版本:Kafka2.11-0.8.2.2、spark2.2.1、spark-streaming-kafka-0-8-assemblyKafka2.11-2.2.1
from __future__ import print_function
import sys
from pyspark import SparkContext
from pyspark import SparkConf
from pyspark.streaming import StreamingContext
from pyspark.streaming.kafka import KafkaUtils
from pyspark.sql.context import SQLContext
sc = SparkContext(appName="PythonStreamingKafkaWordCount")
sc.setCheckpointDir('c:\Playground\spark\logs')
ssc = StreamingContext(sc, 10)
ssc.checkpoint('c:\Playground\spark\logs')
zkQuorum, topic = sys.argv[1:]
print(str(zkQuorum))
print(str(topic))
kvs = KafkaUtils.createStream(ssc, zkQuorum, "spark-streaming-consumer", {topic: 1})

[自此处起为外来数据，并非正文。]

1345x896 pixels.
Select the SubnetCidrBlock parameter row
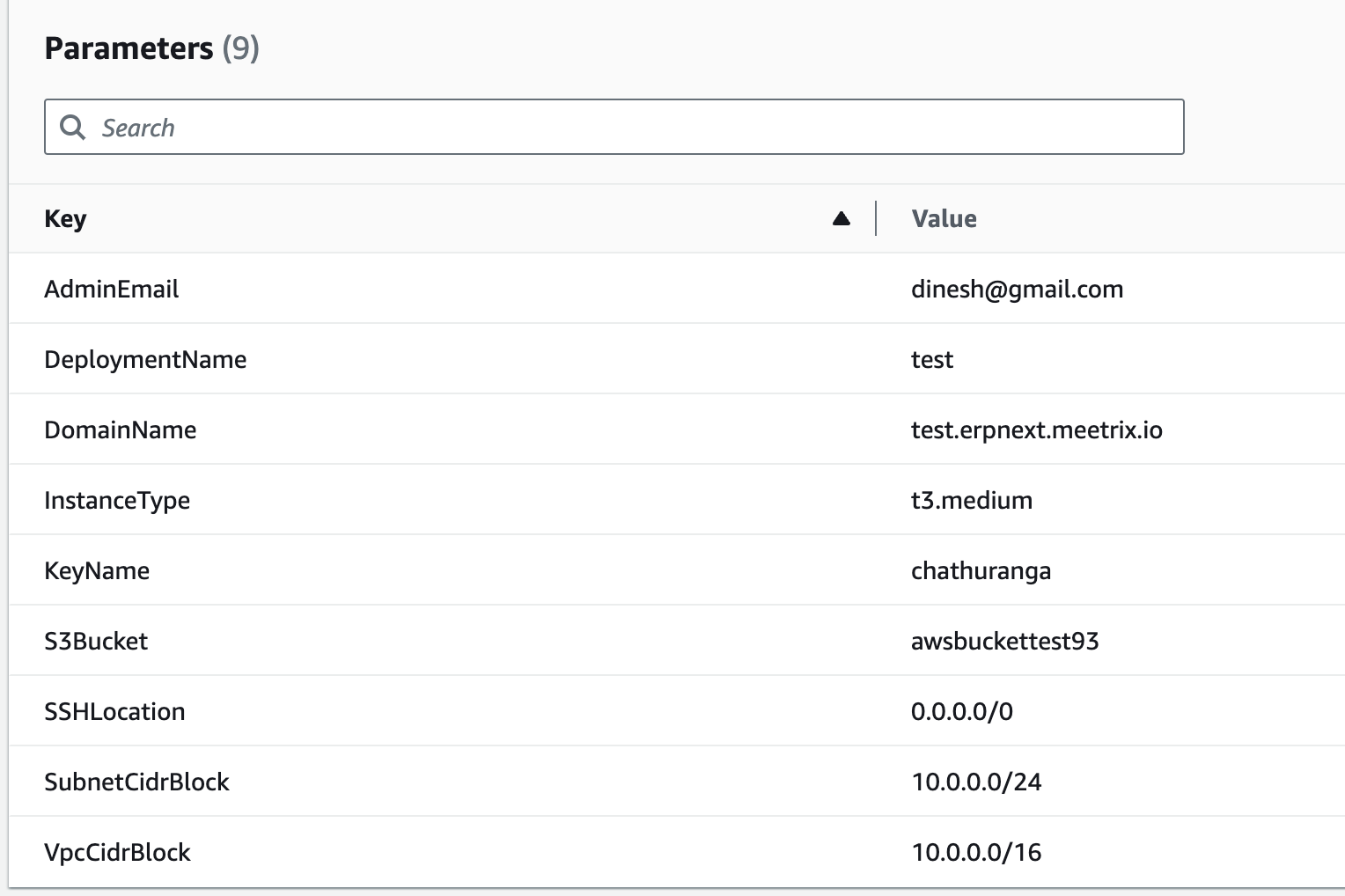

lines = kvs.map(lambda x: x[1])
print(kvs)
counts = lines.flatMap(lambda line: line.split(" ")) \
.map(lambda word: (word, 1)) \
.reduceByKey(lambda a, b: a+b)
counts.pprint(num=10)
ssc.start()
ssc.awaitTermination()
生产商代码:
import sys,os
from kafka import KafkaProducer
from kafka.errors import KafkaError
import time
producer = KafkaProducer(bootstrap_servers="localhost:9092")
topic = "KafkaSparkWordCount"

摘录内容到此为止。